Dunham’s voracious and incredibly vocal critics panned the episode for its over-the-top fantasy of the awkward chubby girl who stumbles into a two-day tryst with a hot doctor. That’s not inconceivable nor problematic for me. To act as if good looking and successful people only pair up with people who mirror their beauty and status is a very narrow– and incorrect– world view. It also requires us to ignore the pain and loneliness a nearly divorced man could have been suffering when suddenly, an adorably vulnerable young woman appeared on his doorstep and charmed him. In short, catty criticism like that can only have been made by the kind of people who merely watch television rather than indulge in it.

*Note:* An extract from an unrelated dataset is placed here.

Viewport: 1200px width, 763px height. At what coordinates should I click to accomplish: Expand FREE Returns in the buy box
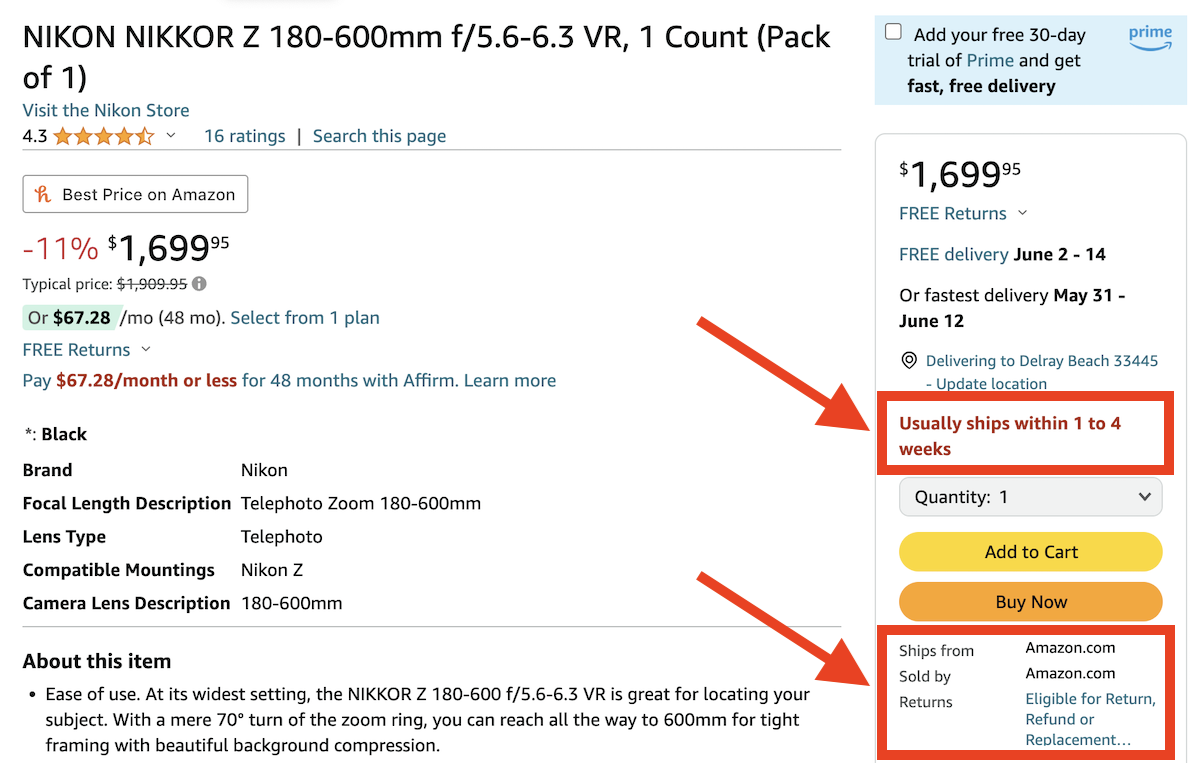point(1022,214)
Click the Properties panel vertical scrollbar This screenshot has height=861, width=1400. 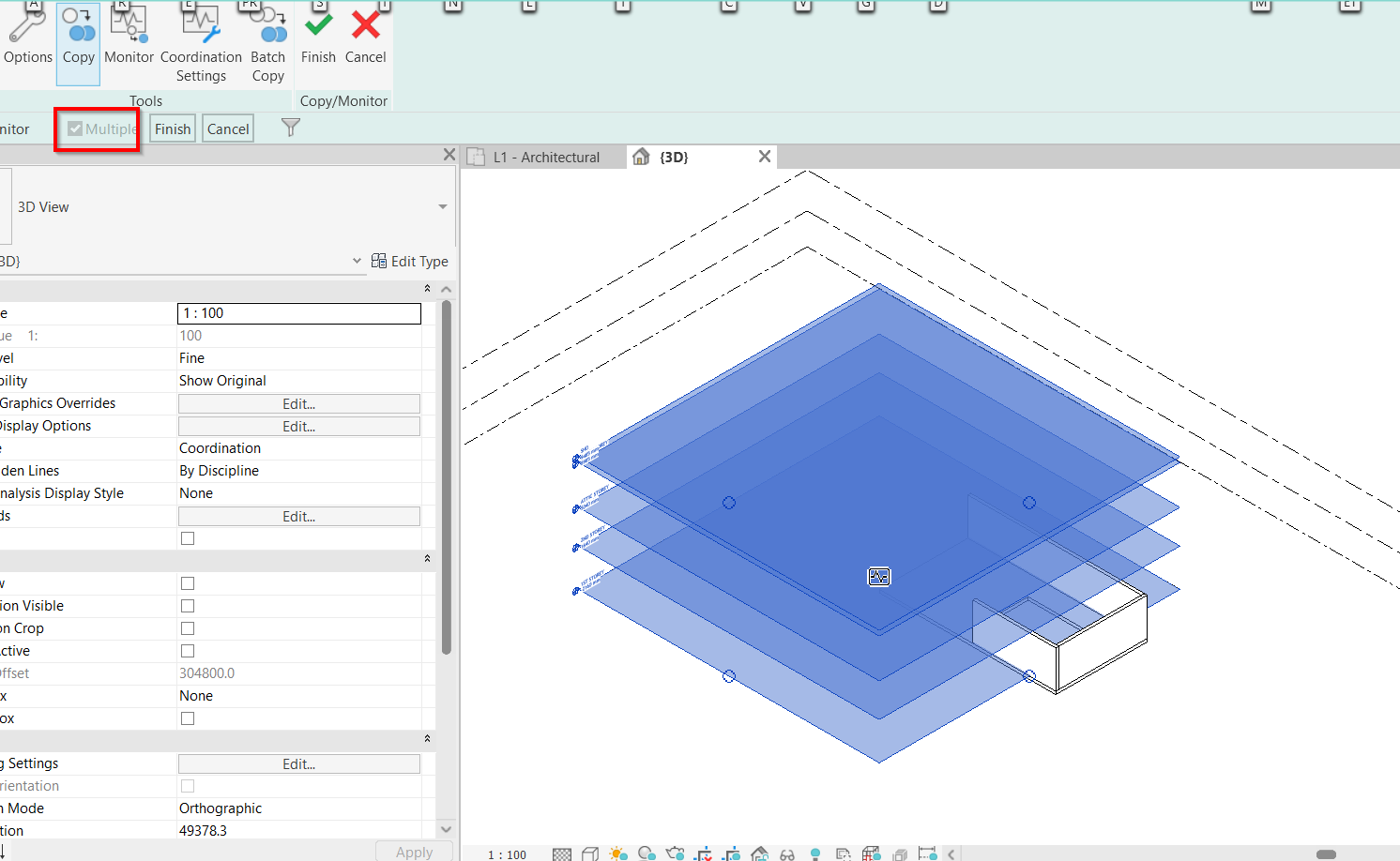tap(447, 478)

I’m sure Dunham gets sick of the adjective “unconventionally” appearing before “beautiful” in her case, but she is quite lovely, albeit, unconventionally beautiful. She also thoroughly acknowledges and accepts her only slightly above average weight. It’s truly a boon for the portrayal of woman that she embraces her look on and off the screen by showing off her shape. It really says something that people can stomach an odd-looking old bird like Steve Buscemi in his birthday suit (on HBO’s drama Boardwalk Empire), but Dunham is getting put through the ringer for her brazenness. I don’t think she’s stepped over some imaginary boundary, and I’m glad it’s making folks squirm.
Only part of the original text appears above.